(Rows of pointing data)

+ + + +

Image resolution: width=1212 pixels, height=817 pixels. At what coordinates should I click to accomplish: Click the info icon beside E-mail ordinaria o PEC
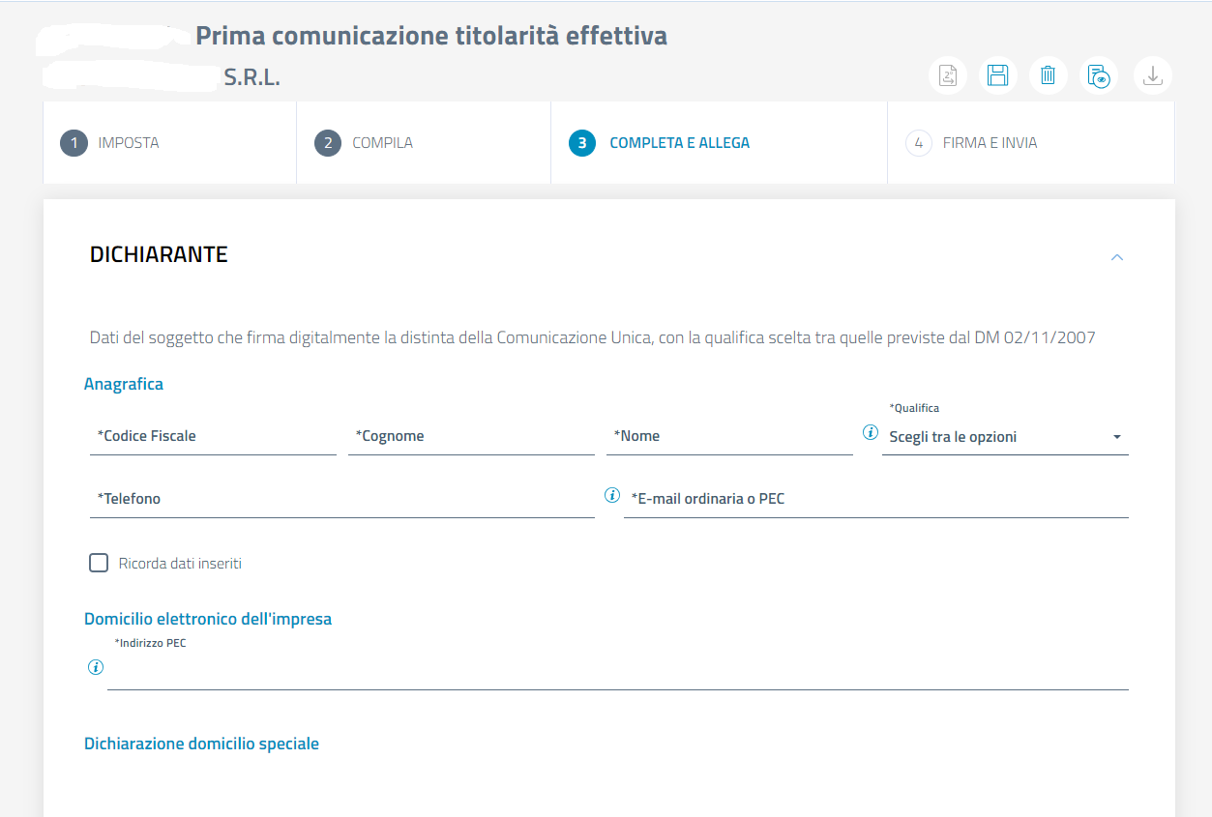coord(611,495)
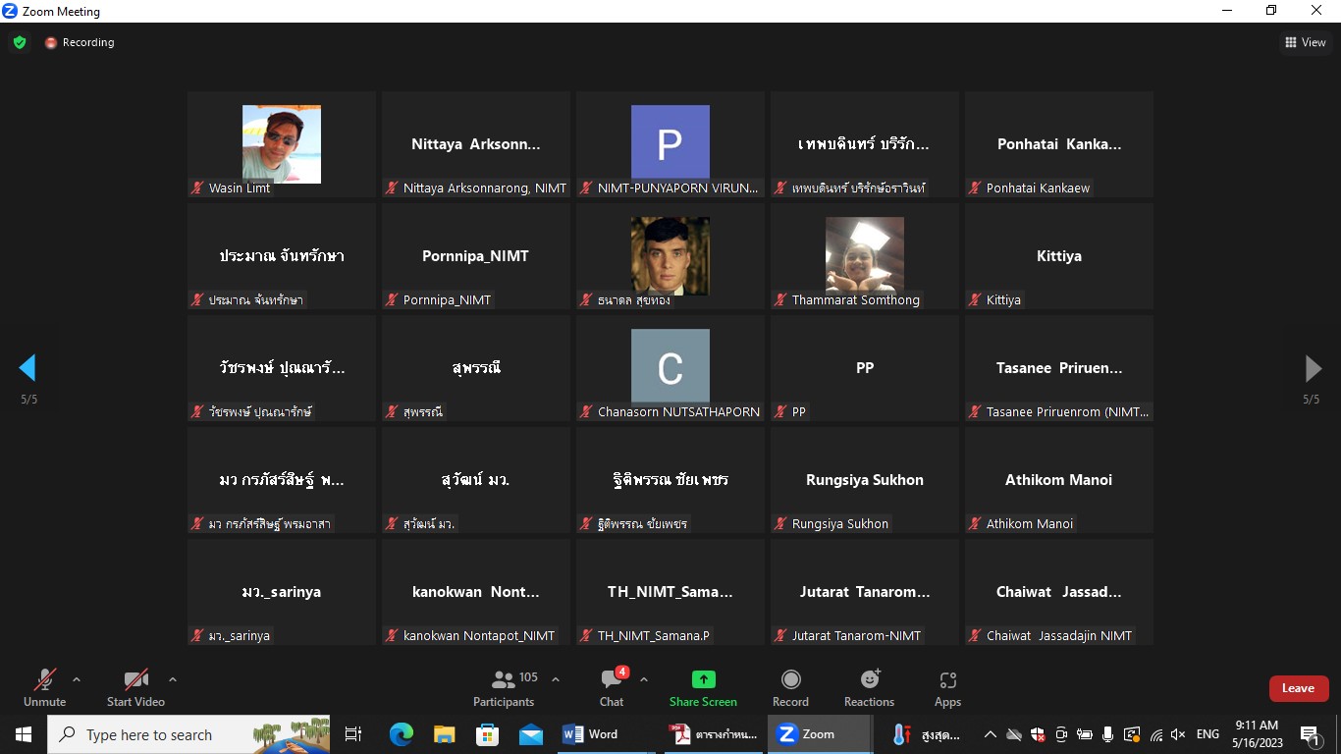Turn on camera with Start Video

coord(135,687)
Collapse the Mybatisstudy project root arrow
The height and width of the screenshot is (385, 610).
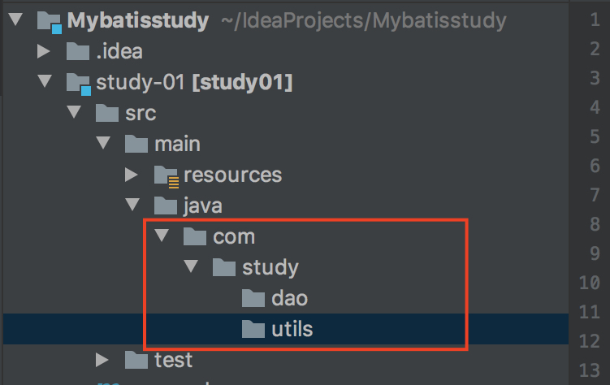[x=15, y=21]
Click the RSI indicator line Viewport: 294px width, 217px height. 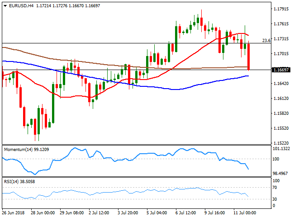[136, 192]
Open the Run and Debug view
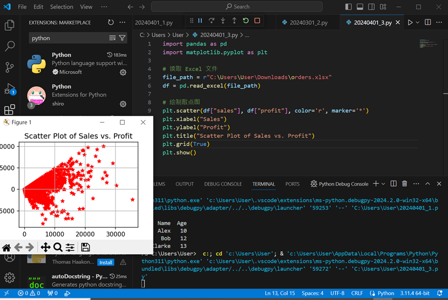The width and height of the screenshot is (448, 300). point(9,89)
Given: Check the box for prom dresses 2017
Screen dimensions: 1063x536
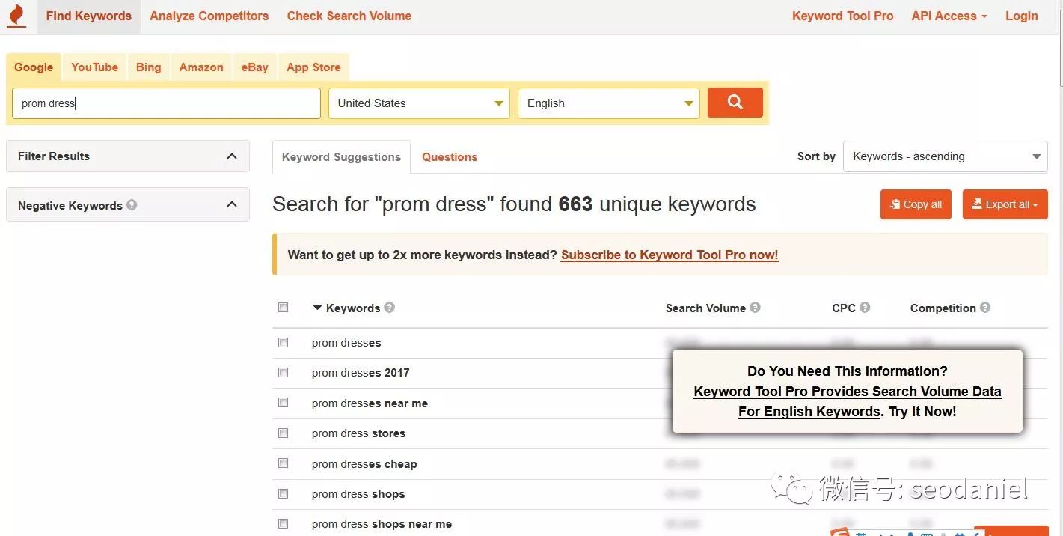Looking at the screenshot, I should (283, 372).
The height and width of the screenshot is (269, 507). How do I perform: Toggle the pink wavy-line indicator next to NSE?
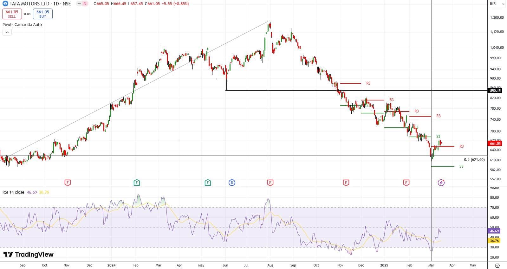click(85, 4)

+ + + +

## Instruction
Copy out the records again, from the line with "Given: Check the box for prom dresses 2017" through the end of the records, with both ends included. Omit the pictures from your copy.

## Answer for this exercise
Given: Check the box for prom dresses 2017
Screen dimensions: 1063x536
Looking at the screenshot, I should (283, 372).
The height and width of the screenshot is (269, 507). How do I perform: Toggle the pink wavy-line indicator next to NSE?
click(85, 4)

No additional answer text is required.